**Objective:**
State how many lines of the items below contain the word "Instruction". Give only the number.

**Supplied data:**

......

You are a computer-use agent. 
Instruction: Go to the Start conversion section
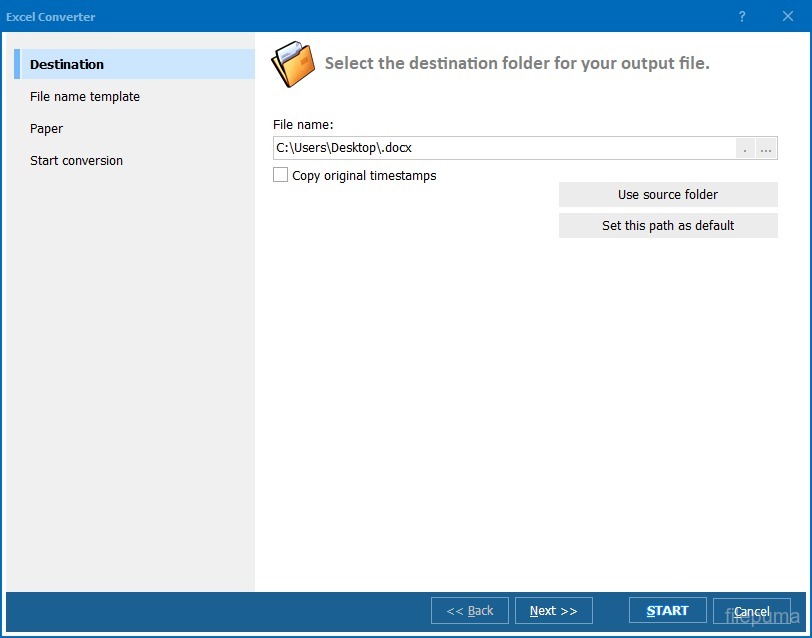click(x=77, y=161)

......

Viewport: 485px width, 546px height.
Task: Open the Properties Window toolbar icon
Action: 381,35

......

**Exercise answer:**
1